The Legislative Council held its general meeting Thursday to start deliberating on the law’s revision in its committee comprising scholars, intellectuals, lawyers and others.

The committee’s deliberation, scheduled to start late this month, will mark the first time that the 49-year-old law undergoes a major review.

Shimoinaba told the meeting that the law’s revamp is “indispensable and urgent,” in light of a recent public controversy over a series of juvenile crime cases in which the law was found inadequate in discovering whether youth suspects really committed the crimes they are accused of.

The minister asked the panel to debate the following five points:
* whether to increase the number of family court judges to handle juvenile crime cases from one per case;* whether to allow prosecutors to participate in juvenile hearings;* whether to extend the maximum detention period for youth suspects from the current 28 days;* whether to give prosecutors rights to appeal family court decisions;* how a youth suspect should be salvaged when evidence that exonerates youths emerges after rehabilitation measures — such as detention in juvenile correction centers or probation — are completed.

The council’s Juvenile Law Committee, made up of up to 20 members with voting rights and up to 10 without such rights, will start deliberating on the points above late this month, ministry officials said. Shimoinaba requested the council to submit recommendations by November.

The ministry plans to draw up a bill based on the council’s conclusion and submit the bill in the next regular Diet session, which starts in January.

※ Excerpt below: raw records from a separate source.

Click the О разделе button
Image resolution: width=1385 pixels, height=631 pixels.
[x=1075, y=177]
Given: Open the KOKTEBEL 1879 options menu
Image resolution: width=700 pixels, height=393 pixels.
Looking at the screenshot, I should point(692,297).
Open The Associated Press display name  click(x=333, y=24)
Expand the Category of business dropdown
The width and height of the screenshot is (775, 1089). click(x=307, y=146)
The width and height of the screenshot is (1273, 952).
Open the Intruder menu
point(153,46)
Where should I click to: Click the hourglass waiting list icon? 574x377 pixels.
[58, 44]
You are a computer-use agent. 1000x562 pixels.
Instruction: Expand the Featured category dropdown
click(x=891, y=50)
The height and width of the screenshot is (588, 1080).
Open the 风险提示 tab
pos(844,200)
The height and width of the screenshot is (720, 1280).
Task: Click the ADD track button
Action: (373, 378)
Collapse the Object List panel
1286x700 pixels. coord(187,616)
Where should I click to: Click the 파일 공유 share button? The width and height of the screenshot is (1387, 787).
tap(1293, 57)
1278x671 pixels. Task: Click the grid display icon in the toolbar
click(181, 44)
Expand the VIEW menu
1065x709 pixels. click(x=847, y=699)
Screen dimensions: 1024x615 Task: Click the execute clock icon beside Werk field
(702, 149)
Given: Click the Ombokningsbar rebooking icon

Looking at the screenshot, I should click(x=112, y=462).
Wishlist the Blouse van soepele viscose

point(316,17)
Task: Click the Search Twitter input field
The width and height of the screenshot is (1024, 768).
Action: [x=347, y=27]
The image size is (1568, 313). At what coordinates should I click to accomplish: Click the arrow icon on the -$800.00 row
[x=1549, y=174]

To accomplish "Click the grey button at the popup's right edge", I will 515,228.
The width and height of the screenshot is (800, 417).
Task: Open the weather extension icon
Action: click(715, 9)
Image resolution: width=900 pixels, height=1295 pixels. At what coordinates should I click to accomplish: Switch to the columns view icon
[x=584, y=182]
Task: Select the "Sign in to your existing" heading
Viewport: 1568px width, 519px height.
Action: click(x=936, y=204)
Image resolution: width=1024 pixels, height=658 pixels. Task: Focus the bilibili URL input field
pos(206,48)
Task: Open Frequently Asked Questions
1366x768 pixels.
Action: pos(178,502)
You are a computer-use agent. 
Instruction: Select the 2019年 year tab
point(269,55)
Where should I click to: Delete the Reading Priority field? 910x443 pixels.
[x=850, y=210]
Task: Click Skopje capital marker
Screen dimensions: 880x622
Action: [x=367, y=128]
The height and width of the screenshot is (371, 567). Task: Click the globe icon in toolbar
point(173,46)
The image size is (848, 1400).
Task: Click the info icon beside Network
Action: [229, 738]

The juvenile justice system came under heavy scrutiny following a series of murders and assaults on teenagers by a 14-year-old boy in Kobe last year. Family members of the victims in the attacks voiced criticism against the juvenile hearings, saying that the current system protects only the accused minors.

Although not specified in the council’s agenda, the ministry officials said the discussions are likely to include how the victims’ viewpoint can be reflected in the family court proceedings, such as by allowing the presence of juvenile crime victims in the hearings.

The ministry had been discussing the Juvenile Law revisions with the Supreme Court and the Japan Federation of Bar Associations after a 1993 case involving seven teenage suspects in Yamagata Prefecture.

Family court rulings and a subsequent high court ruling differed on whether the suspects were involved in the alleged fatal bullying of a schoolmate. The courts’ conflicting judgments baffled the public and made court officials nervous about their ability to rule.

The top court proposed in January allowing prosecutors to participate in hearings when facts in connection with the crimes are fiercely debated, such as when juvenile suspects deny involvement in the crimes they are accused of committing.

The court officials also proposed increasing the number of family court judges from the current one to three on a case-by-case basis.

The three-party discussion nearly deadlocked, due in part to the bar federation’s opposition to allowing prosecutors’ presence in the hearings.

But the federation was forced to change its stance as pressures from the public and members of the Liberal Democratic Party have mounted since the Kobe slayings.

As a counterproposal to calls from judicial authorities, the bar federation has moved to give youth suspects the option to have prosecutors attend their hearings under certain conditions.